On Aug 27, 2014, at 10:00 AM, Eric Shubert <e...@shubes.net> wrote:
> On 08/25/2014 05:48 PM, Charles Sprickman wrote:
>>> >I block the spam before it enters the system using simscan.
>> Thanks - not an option here since I need to allow users to opt in or out,
> The simcontrol file allows you to customize settings per email address. I
> presume that this would be the initial (forward) address, since the true
> destination wouldn't be available yet at that point.
The issue with that is we already have a bunch of stuff in webmail and internal
web apps that deal with per-user settings and such (including some neat
postscreen things for when I finish standing Postfix up in front of the primary
mxer), so switching scanning is not really an option.
All alias/forward traffic seems to find its way to qmail via vdelivermail
piping it to qmail-inject, so I put a wrapper in place of qmail-inject last
night and that’s looking good. It’s just a shell script, and it’s a bit hokey,
but the volume on forwards/aliases is about 5% of our total volume.

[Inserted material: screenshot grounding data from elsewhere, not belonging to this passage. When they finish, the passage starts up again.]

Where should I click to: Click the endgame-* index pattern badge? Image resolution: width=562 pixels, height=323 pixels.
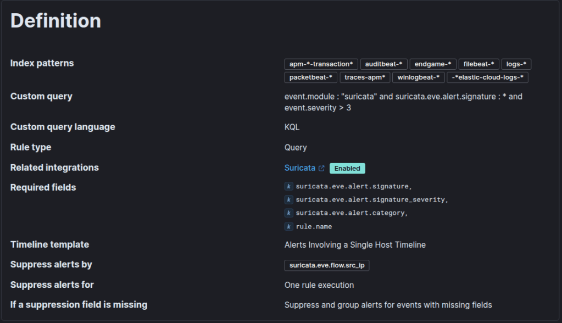[x=433, y=64]
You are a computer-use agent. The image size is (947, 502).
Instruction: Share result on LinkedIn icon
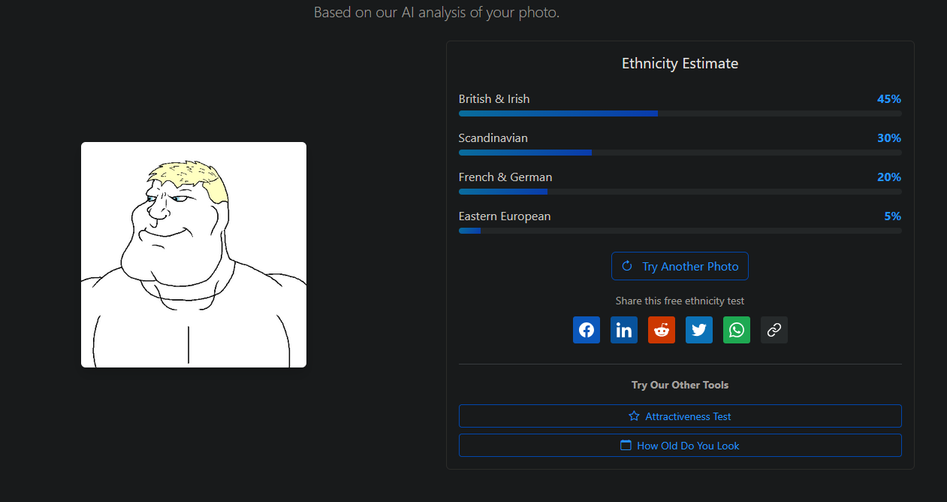pyautogui.click(x=624, y=330)
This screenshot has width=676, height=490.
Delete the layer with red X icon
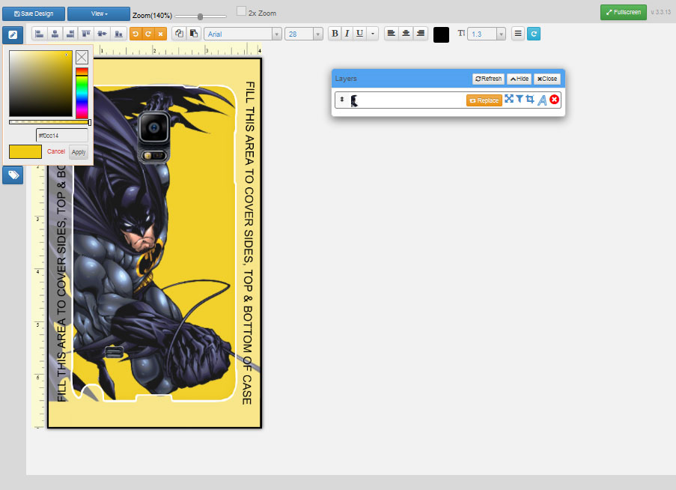pos(554,100)
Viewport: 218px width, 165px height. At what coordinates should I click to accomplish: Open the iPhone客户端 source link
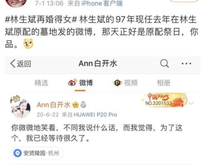point(102,3)
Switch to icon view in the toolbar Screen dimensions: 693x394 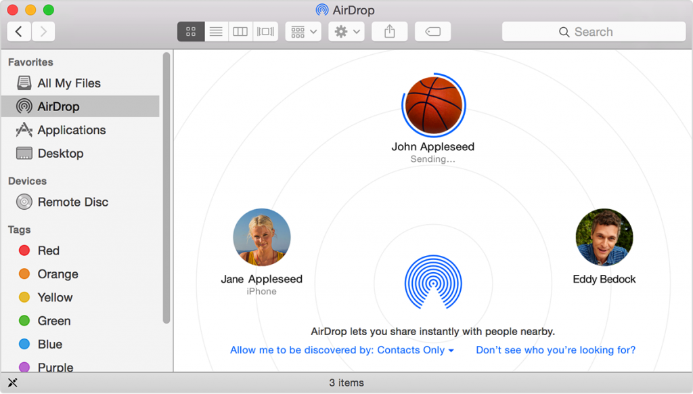pos(190,30)
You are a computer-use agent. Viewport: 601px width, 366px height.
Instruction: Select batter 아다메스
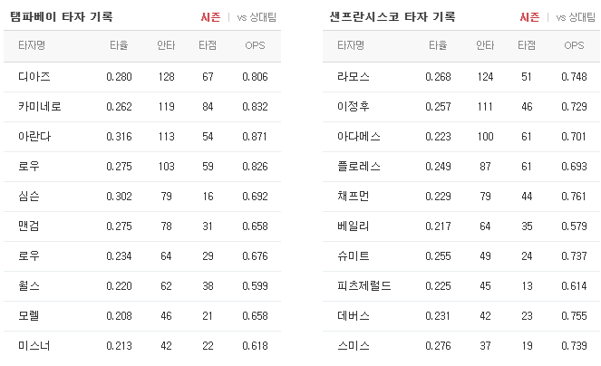click(x=359, y=137)
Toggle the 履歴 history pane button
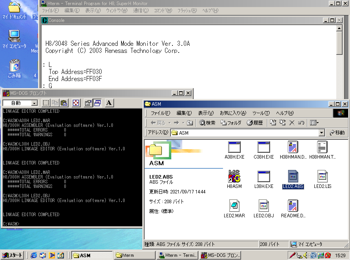Viewport: 350px width, 260px height. click(255, 123)
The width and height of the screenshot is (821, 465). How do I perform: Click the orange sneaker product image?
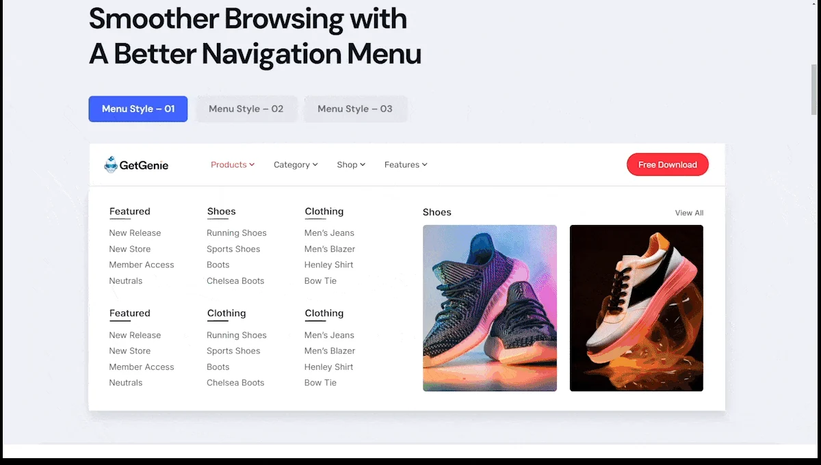(x=636, y=308)

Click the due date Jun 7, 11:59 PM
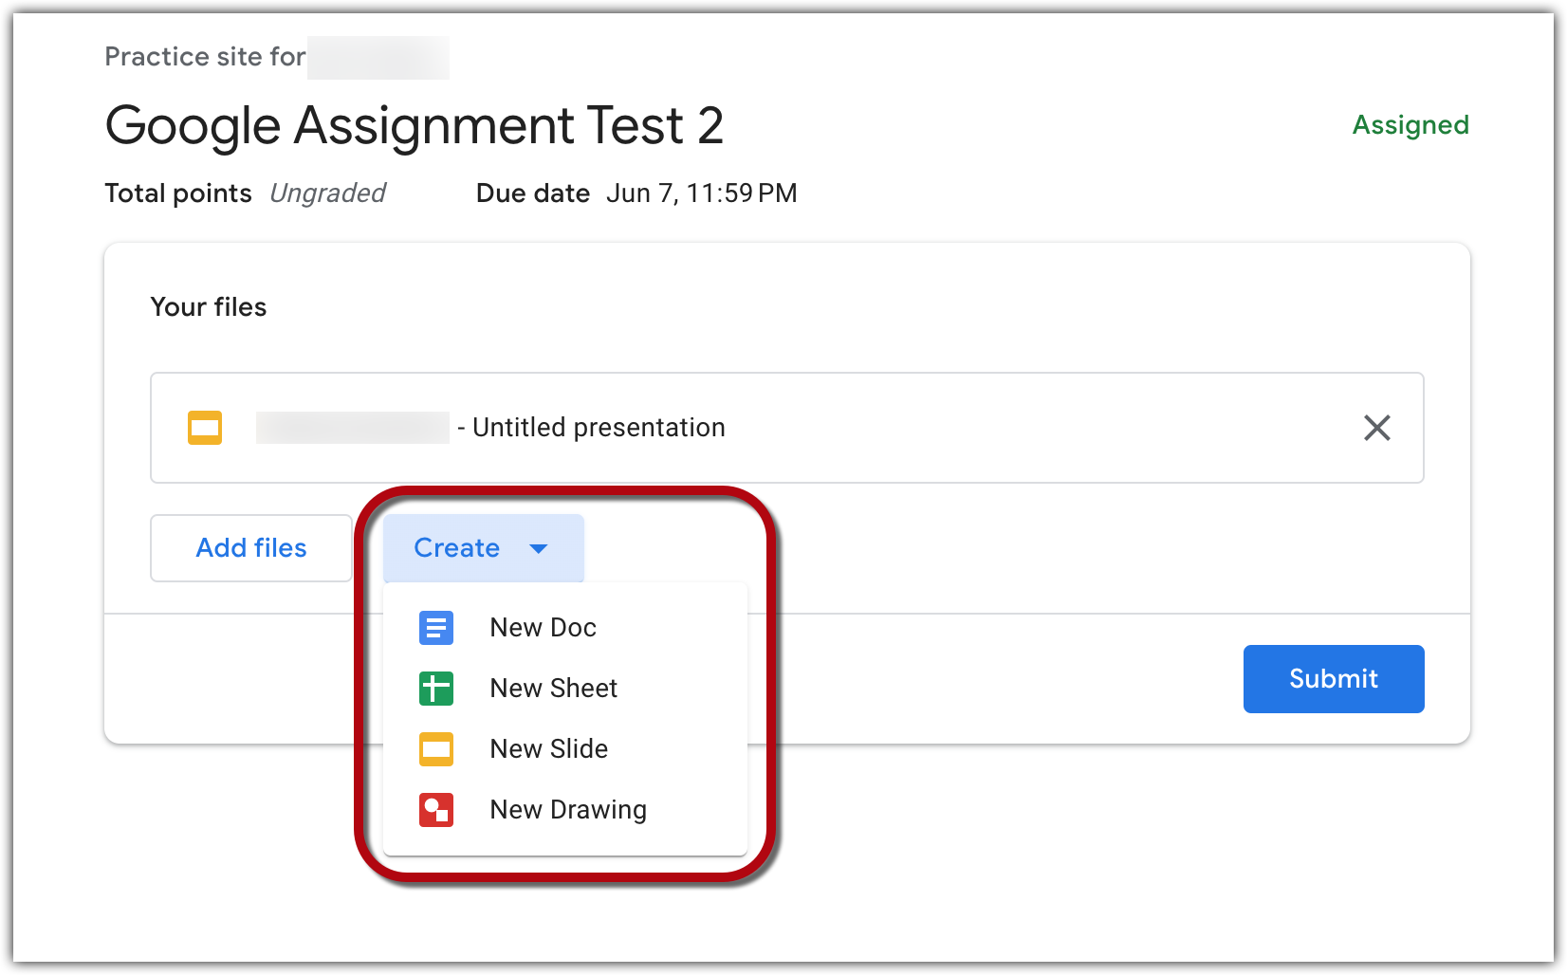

Basically it makes a few decisions:
• Is the calling UID 89? If not, throw the message to real qmail-inject
• If it is UID 89, is this offsite or local final delivery? If local, throw
message to qmail-inject
• If it is UID 89 and offsite, pipe through spamc to temporary file, look at
exit status of spamc. If it’s spam, discard, exit 0. If it’s not spam, read
the file into qmail-inject
So far so good. It’s really hackish though.
> -Eric 'shubes'